▶ **WHAT THE EXERCISE ASKS**: Gather all lines in the entries below that include the word "computer".

** EXTRACTED ENTRIES follows **

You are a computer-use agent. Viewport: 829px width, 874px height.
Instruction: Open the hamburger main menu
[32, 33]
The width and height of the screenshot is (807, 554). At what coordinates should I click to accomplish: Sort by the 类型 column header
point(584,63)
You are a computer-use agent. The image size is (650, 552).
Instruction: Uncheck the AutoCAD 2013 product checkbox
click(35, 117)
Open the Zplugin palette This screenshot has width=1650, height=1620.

** End of EXTRACTED ENTRIES **

▶ **RESPONSE TO THIS TASK**:
You are a computer-use agent. Viewport: 829px width, 874px height.
You are a computer-use agent. The image size is (650, 552).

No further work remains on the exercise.